Adopt­ing the sub­sump­tion paradigm means los­ing or­der, in­stead of gain­ing it. The sub­sump­tion ar­chi­tec­ture is not-syn­chronous, not-se­rial, and not-cen­tral­ized. It’s also not-knowl­edge-mod­el­ling and not-plan­ning.

This ab­sence of solu­tion im­plies an im­mense de­sign space, and it re­quires a cor­re­spond­ingly im­mense amount of work by the pro­gram­mers to reim­pose or­der. Un­der the sub­sump­tion ar­chi­tec­ture, it’s the pro­gram­mer who de­cides to add an asyn­chronous lo­cal mod­ule which de­tects whether a robotic leg is blocked, and raises it higher. It’s the pro­gram­mer who has to make sure that this be­hav­ior plus other mod­ule be­hav­iors all add up to an (ide­olog­i­cally cor­rect) emer­gent in­tel­li­gence. The lost struc­ture is not re­placed. You just get tossed into the Tur­ing Tarpit, the space of all other pos­si­ble pro­grams.

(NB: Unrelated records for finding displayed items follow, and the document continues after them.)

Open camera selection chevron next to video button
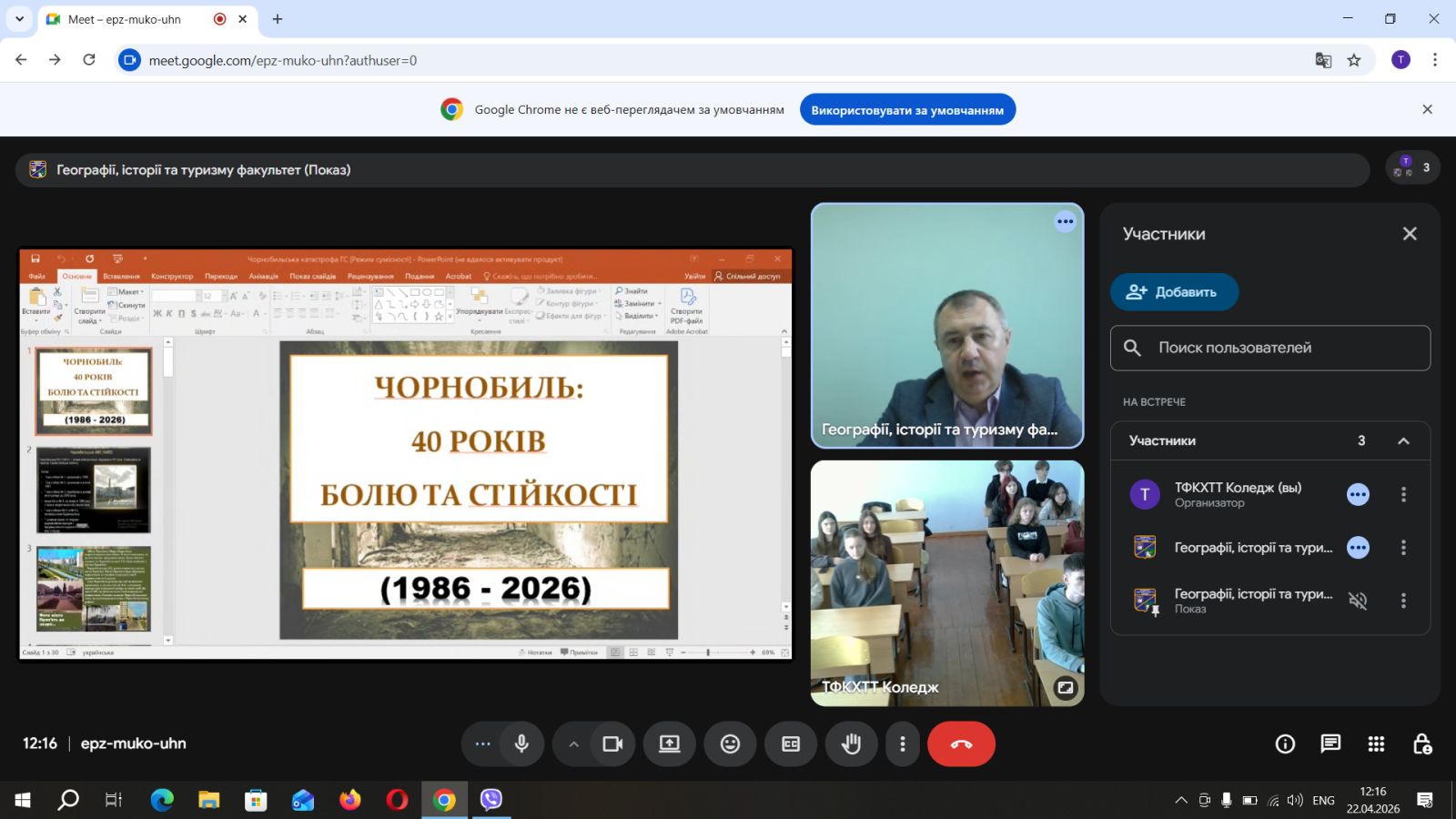 [x=573, y=743]
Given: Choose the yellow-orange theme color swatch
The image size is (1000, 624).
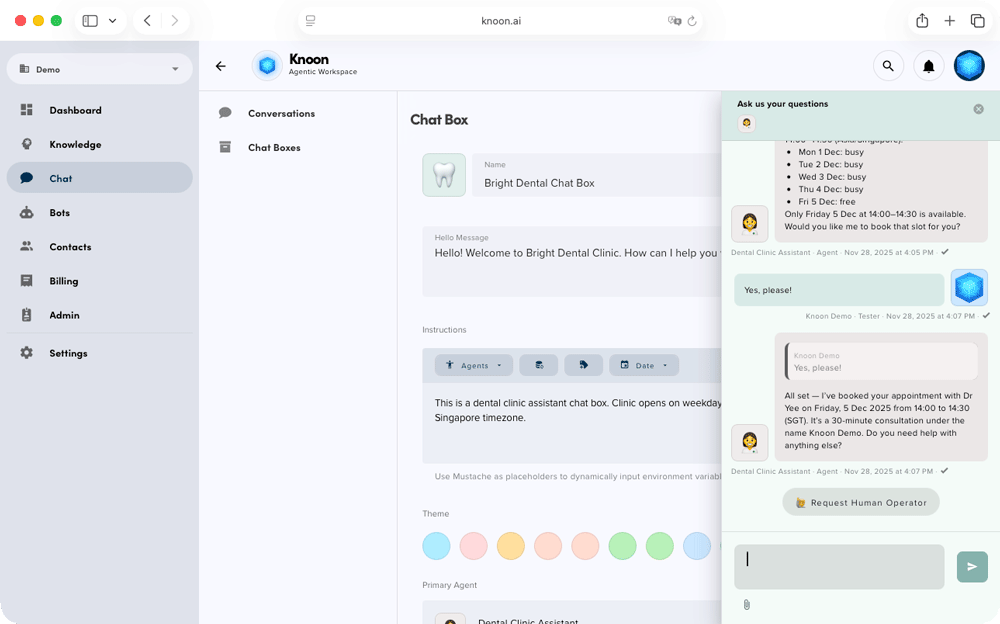Looking at the screenshot, I should point(510,546).
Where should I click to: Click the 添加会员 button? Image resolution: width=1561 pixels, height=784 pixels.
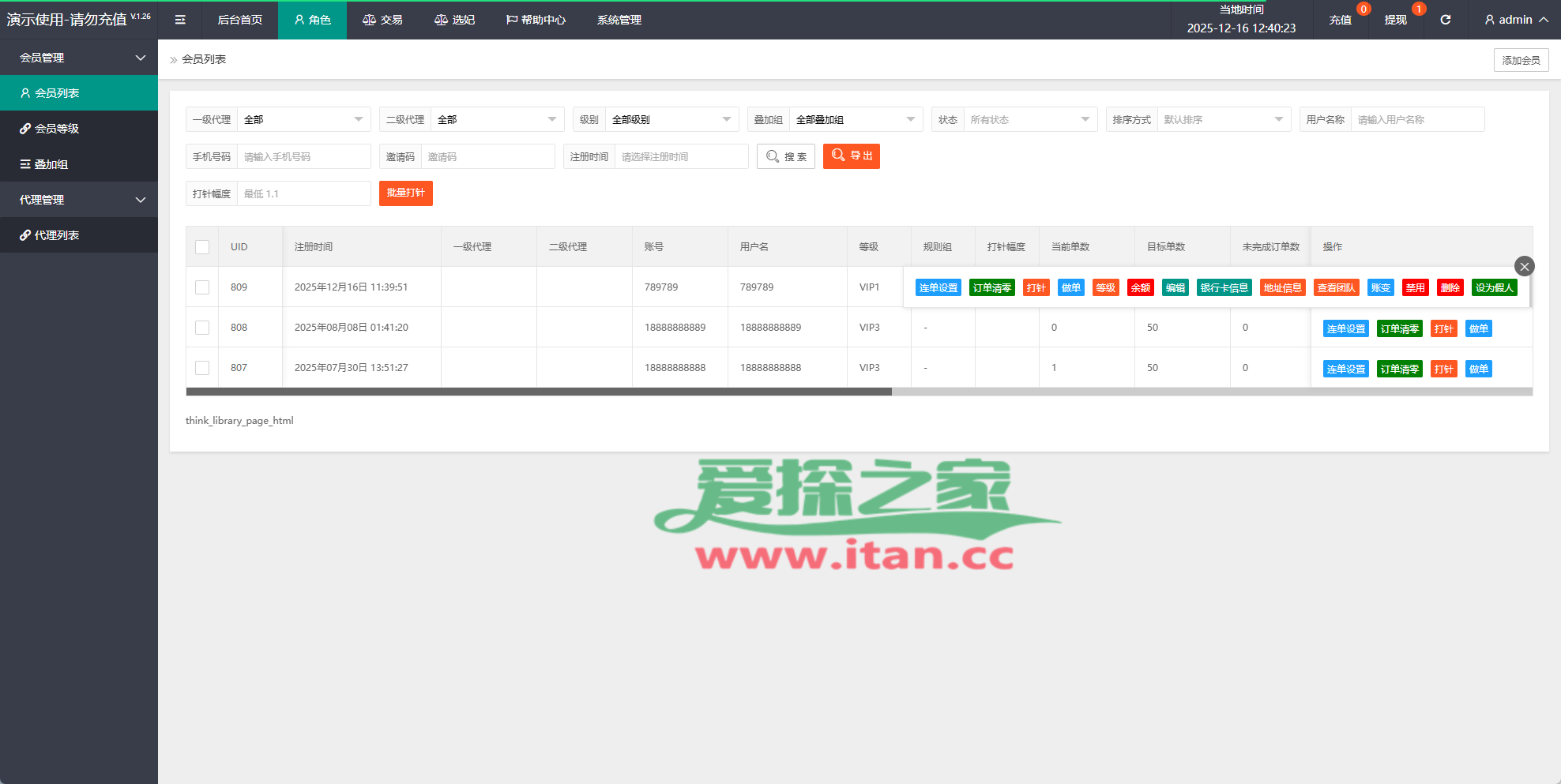pos(1521,60)
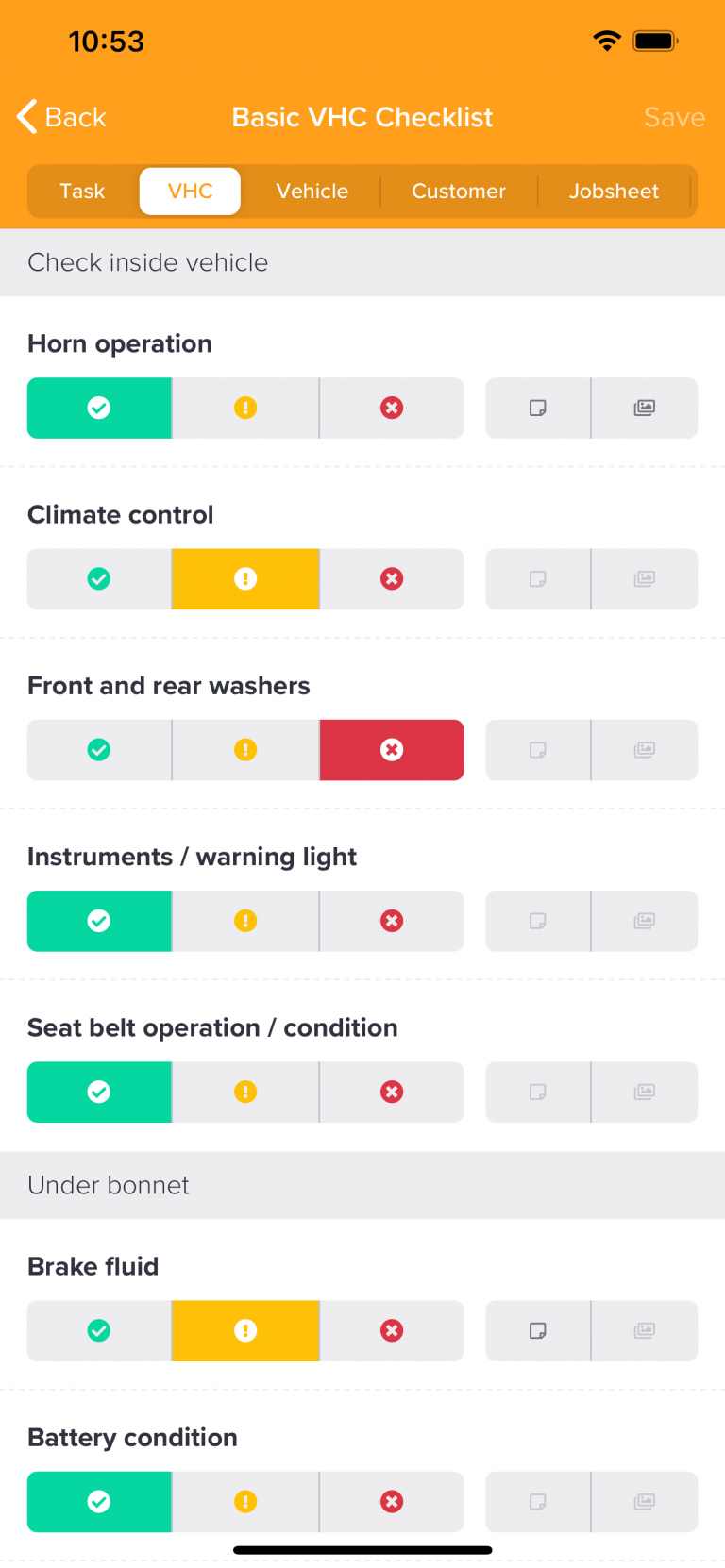Add a photo for Horn operation
The height and width of the screenshot is (1568, 725).
(645, 408)
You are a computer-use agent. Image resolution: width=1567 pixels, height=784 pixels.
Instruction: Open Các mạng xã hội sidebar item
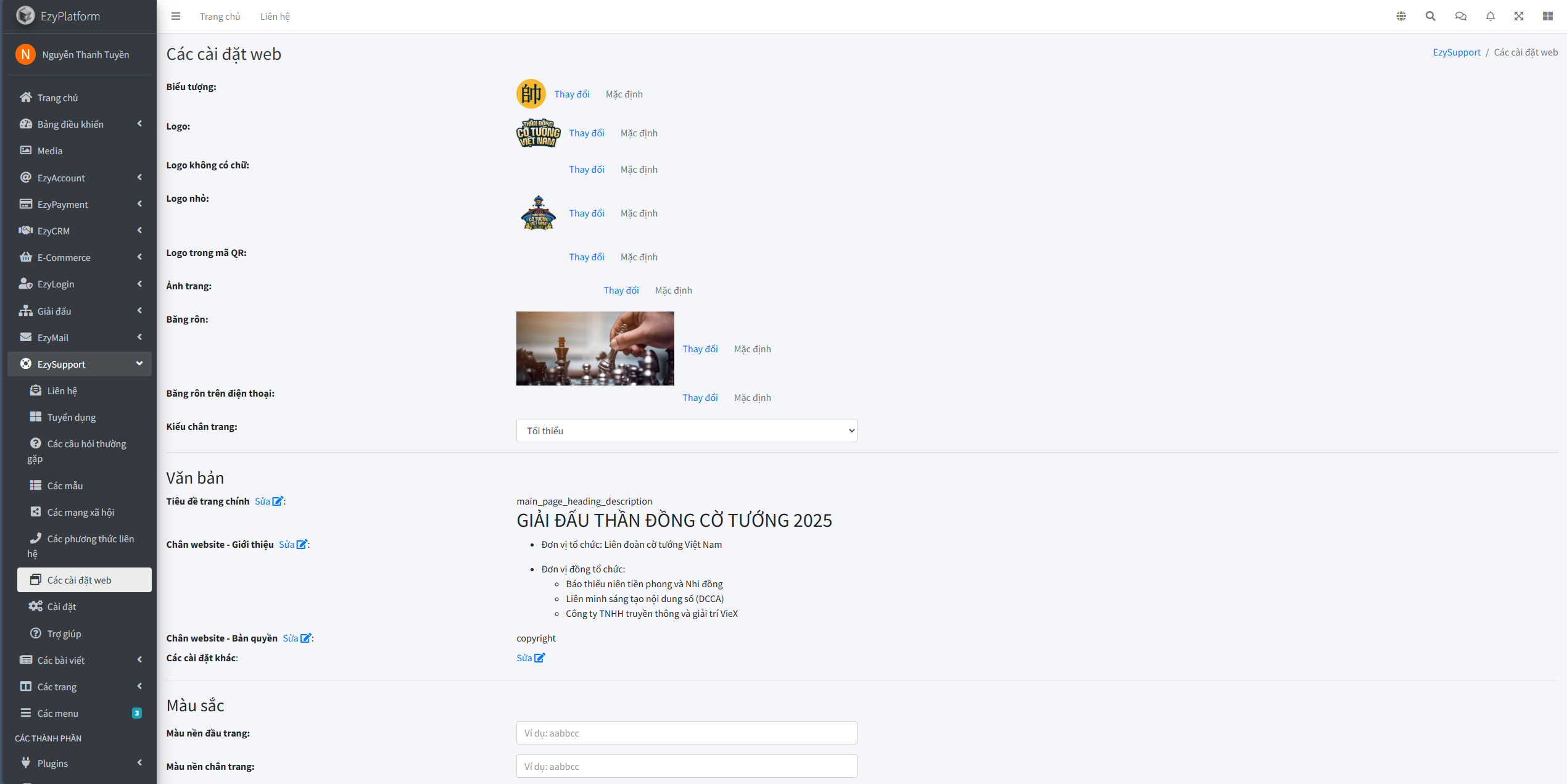coord(80,512)
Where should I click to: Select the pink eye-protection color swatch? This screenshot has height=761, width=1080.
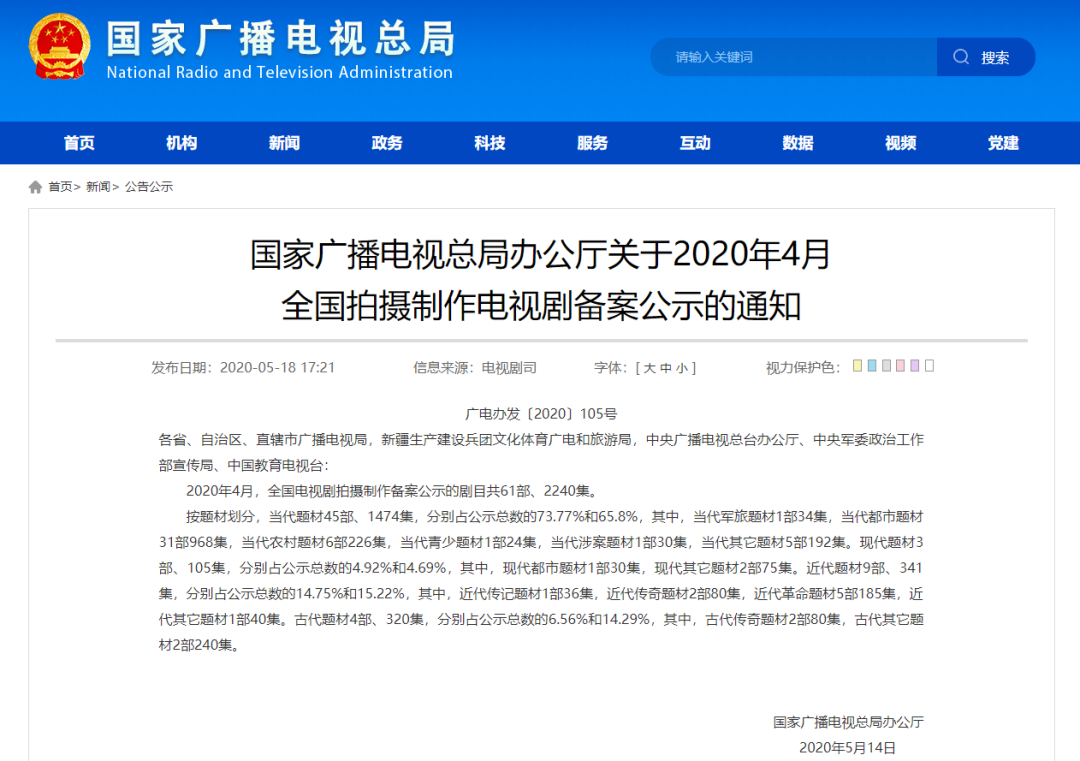[901, 366]
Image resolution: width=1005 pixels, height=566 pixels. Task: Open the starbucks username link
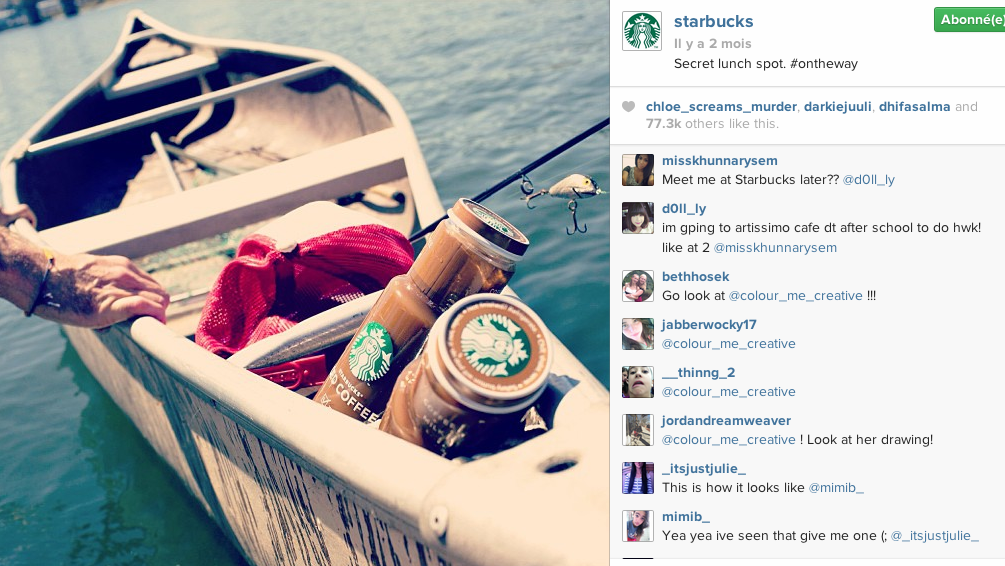[x=713, y=21]
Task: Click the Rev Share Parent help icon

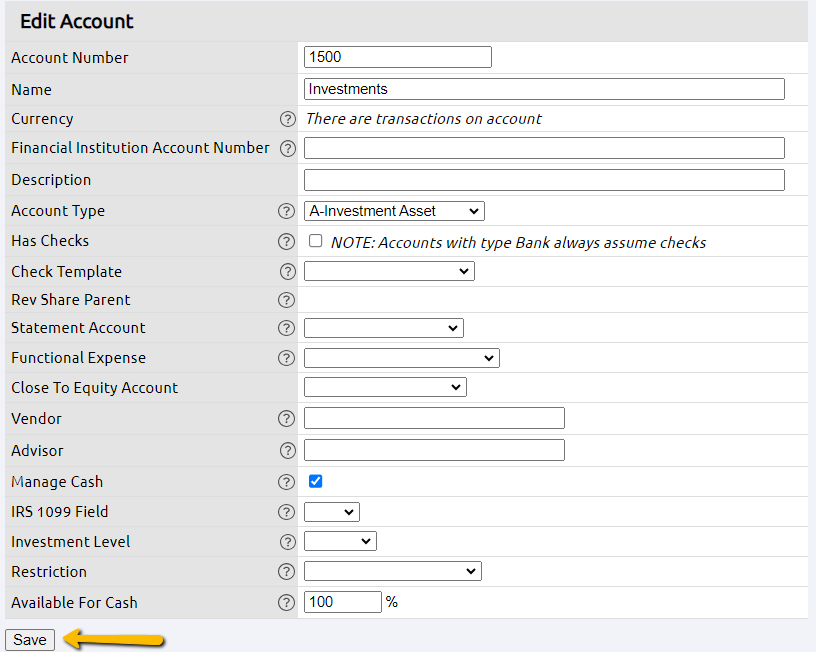Action: (x=287, y=300)
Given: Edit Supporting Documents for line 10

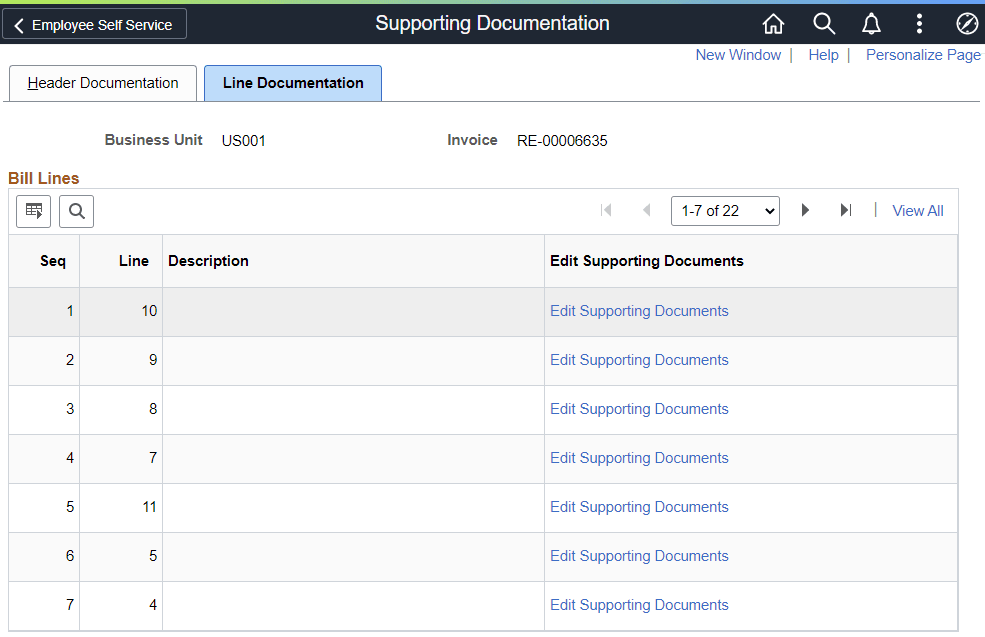Looking at the screenshot, I should pyautogui.click(x=638, y=310).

On the other hand, CES cre­ates or­der; it adds the struc­ture of prob­a­bil­ity dis­tri­bu­tions and gra­di­ent op­ti­miza­tion. This nar­row­ing of the de­sign space takes so much work off your hands that you can write a learn­ing robot in 137 lines (at least if you hap­pen to be Se­bas­tian Thrun).

The moral:

Quite a few AI ar­chi­tec­tures aren’t.

If you want to gen­er­al­ize, quite a lot of poli­cies aren’t.

They aren’t choices. They’re just protests.

Added: Robin Han­son says, “Economists have to face this in spades. So many peo­ple say stan­dard econ has failed and the solu­tion is to do the op­po­site—non-equil­ibrium in­stead of equil­ibrium, non-self­ish in­stead of self­ish, non-in­di­vi­d­ual in­stead of in­di­vi­d­ual, etc.” It seems that sel­l­ing non­ap­ples is a full-blown Stan­dard Icon­o­clast Failure Mode.